Taiwanese long-distance runner

Kevin Lin (林義傑, November 19, 1976) is a Taiwanese ultramarathon runner from Taipei and politician who served as the vice chairperson of the Cultural Communication Commission of the Kuomintang (Nationality Party).

==Background==
Based in Taipei, Lin is one of the best known endurance athletes in Asia. Lin, together with Charlie Engle and Ray Zahab, became the first modern runner to cross the Sahara Desert on February 21, 2007.
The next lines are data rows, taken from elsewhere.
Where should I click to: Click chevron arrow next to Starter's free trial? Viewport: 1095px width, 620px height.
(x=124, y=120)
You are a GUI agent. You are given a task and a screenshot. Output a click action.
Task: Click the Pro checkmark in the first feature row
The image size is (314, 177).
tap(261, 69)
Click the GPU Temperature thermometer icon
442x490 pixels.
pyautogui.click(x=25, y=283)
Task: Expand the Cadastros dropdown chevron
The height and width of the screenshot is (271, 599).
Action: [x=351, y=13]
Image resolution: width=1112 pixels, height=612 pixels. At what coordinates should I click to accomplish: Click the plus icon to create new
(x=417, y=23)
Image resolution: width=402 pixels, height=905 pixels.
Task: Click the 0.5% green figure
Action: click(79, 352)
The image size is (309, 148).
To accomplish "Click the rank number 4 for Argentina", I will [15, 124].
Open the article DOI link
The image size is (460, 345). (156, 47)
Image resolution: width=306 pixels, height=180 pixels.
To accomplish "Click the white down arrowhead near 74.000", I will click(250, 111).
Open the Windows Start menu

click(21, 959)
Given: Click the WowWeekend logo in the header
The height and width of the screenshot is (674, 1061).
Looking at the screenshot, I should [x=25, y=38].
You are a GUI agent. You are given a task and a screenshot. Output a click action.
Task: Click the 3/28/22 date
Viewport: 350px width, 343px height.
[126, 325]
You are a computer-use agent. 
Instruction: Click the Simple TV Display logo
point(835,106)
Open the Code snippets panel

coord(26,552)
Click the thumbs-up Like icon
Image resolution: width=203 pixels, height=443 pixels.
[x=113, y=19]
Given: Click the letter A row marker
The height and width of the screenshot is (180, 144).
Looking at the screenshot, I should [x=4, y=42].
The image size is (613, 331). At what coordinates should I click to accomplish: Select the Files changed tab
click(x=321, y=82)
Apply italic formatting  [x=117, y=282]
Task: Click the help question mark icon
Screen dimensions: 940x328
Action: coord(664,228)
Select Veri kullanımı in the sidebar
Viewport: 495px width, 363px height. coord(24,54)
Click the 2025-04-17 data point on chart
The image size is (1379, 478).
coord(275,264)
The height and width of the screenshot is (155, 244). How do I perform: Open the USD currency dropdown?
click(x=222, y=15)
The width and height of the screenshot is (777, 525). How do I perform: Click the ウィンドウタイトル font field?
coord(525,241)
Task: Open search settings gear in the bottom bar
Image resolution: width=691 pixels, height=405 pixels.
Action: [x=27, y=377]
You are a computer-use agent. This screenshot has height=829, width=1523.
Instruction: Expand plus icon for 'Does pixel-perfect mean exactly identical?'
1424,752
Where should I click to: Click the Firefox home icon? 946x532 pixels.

He had agreed to work with the H_{2}O Africa project and be part of the first team of runners to cross the Sahara from coast to coast. The expedition was filmed and edited into a documentary, Running the Sahara, narrated by Matt Damon and released in November 2007 with the logistics support of Sam Rutherford.

The Running the Sahara project began in Senegal and went through Mauritania, Mali, Niger, and Libya before culminating in Egypt.

A full-time graduate student, he won his first ever 150-mile (241-kilometer) race across the Atacama Desert in Chile in 2004.

In September 2011 he completed an unprecedented 10,000-kilometer run of the Silk Road.

In 2016, he executive produced the sports film 10,000 Miles which stars Sean Huang, Megan Lai and Darren Wang.